화학공학소재연구정보센터
Langmuir, Vol.18, No.12, 4892-4897, 2002
Study of specific binding of maltose binding protein to pyrrole-derived bipyridinium film by quartz crystal microbalance
The affinity of the maltose binding protein-nitro reductase fusion (MBP-NR) to electropolymerized films of N-(3-pyrrol-l-ylpropyl)-4,4'-bipyridinium (PPB) has been studied in aqueous medium by the quartz crystal microbalance (QCM) technique. It was found that the MBP domain of MBP-N-R exhibits specific binding toward PPB films through the maltose binding site and that the immobilized MBP-NR retains its enzymatic activity toward trinitrotoluene (TNT) reduction.

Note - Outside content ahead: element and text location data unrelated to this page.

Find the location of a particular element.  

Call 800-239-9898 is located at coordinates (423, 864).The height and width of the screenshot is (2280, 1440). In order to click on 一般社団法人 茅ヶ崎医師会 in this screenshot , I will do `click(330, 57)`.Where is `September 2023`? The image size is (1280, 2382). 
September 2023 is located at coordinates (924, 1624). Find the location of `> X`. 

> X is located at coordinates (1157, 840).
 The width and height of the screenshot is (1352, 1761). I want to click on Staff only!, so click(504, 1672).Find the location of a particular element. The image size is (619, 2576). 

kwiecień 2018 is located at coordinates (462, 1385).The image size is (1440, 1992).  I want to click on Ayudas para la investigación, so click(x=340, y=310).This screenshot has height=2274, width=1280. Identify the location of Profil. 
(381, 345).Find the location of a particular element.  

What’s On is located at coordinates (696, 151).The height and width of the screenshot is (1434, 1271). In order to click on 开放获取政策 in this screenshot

Although some MBP-NR was nonspecifically adsorbed onto a maltose-covered PPB film as well as to a bare Au electrode, in both cases the adsorbed enzyme exhibited no catalytic activity. Nitro reductase (NR) also appeared to adsorb onto the PPB films but did not exhibit any enzymatic activity. The electropolymerization of N-(3-pyrrol-1-ylpropyl)-4,4'bipyridinium (PPB) onto a Au electrode in acetonitrile solution was studied by electrochemical quartz crystal microbalance (EQCM). It was found that the extent of polymerization upon pyrrole-centered oxidation decreased with continuous potential scanning. The bipyridinium-localized (quaternized nitrogen) redox reaction appeared to be of the anion-exchange type.